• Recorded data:
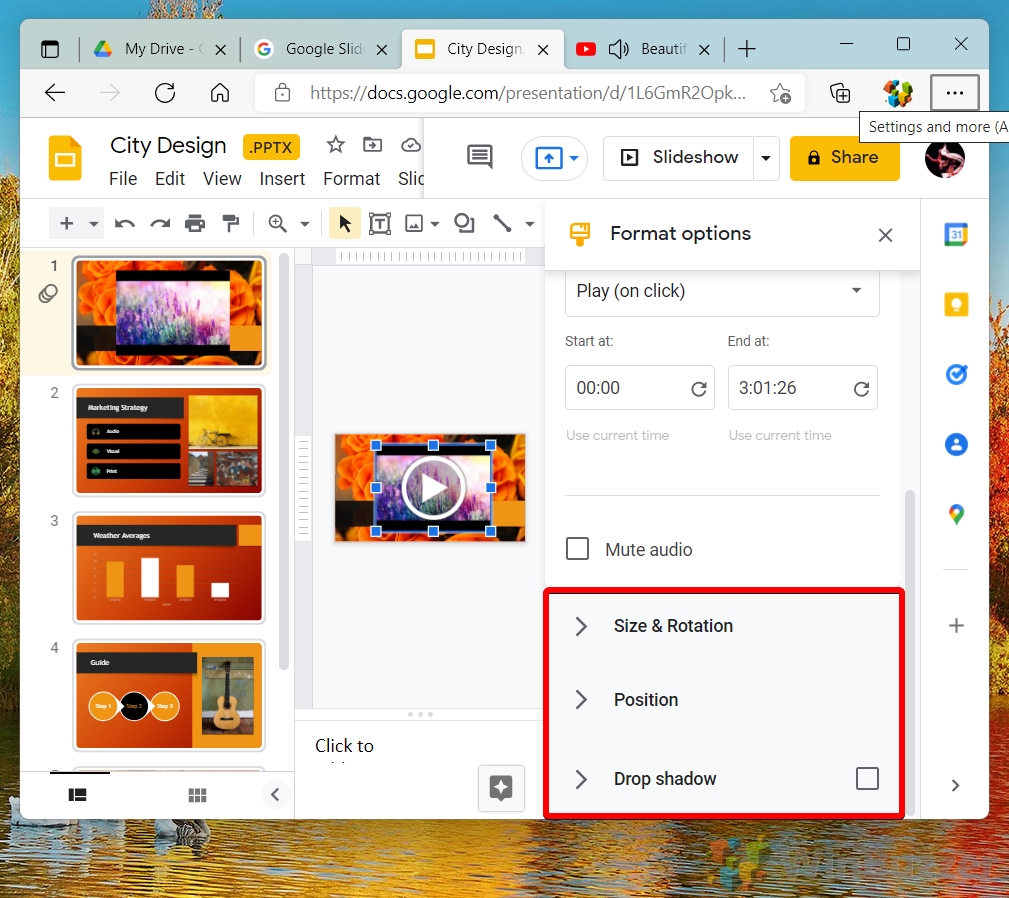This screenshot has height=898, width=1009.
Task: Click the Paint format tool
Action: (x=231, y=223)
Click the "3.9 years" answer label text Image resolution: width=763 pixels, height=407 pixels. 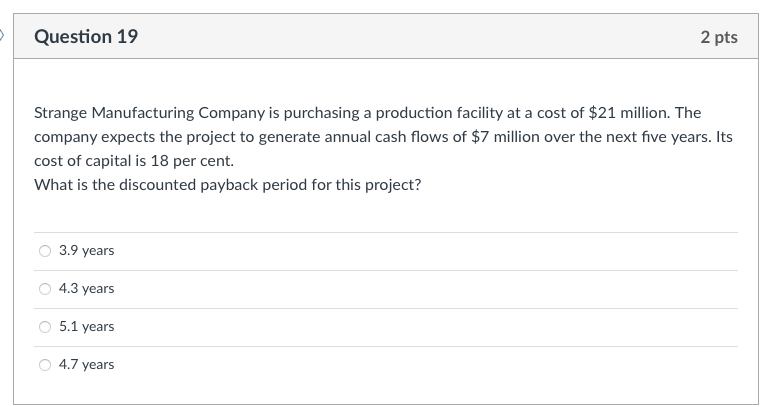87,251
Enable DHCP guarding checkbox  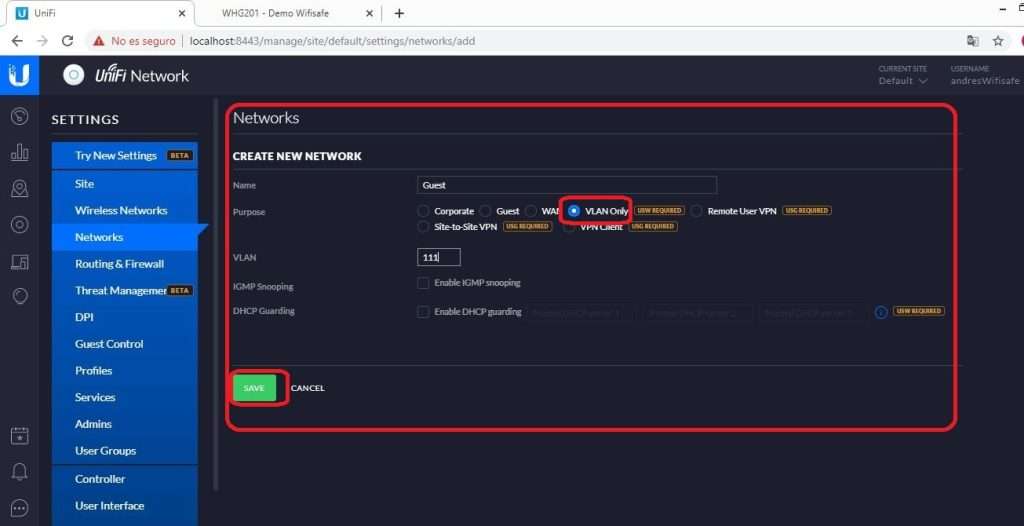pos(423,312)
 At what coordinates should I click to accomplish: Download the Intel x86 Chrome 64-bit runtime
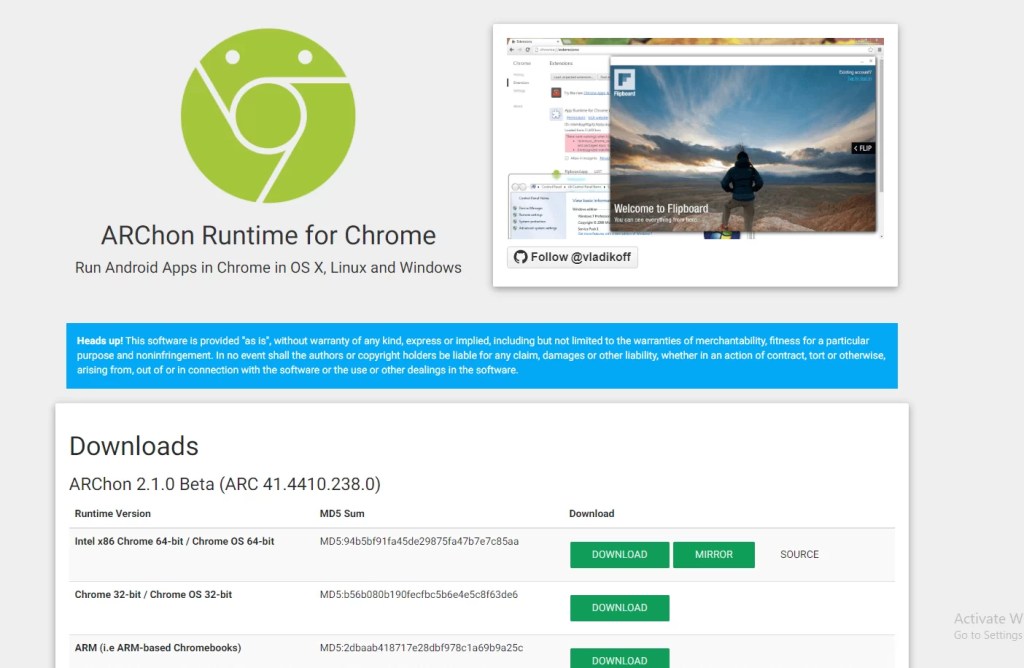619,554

• Your task: Please output only the lines running from the one that holds "At what coordinates" through the last line of the entries, both ends included, without any images.

• Task result:
 At what coordinates should I click to accomplish: Download the Intel x86 Chrome 64-bit runtime
619,554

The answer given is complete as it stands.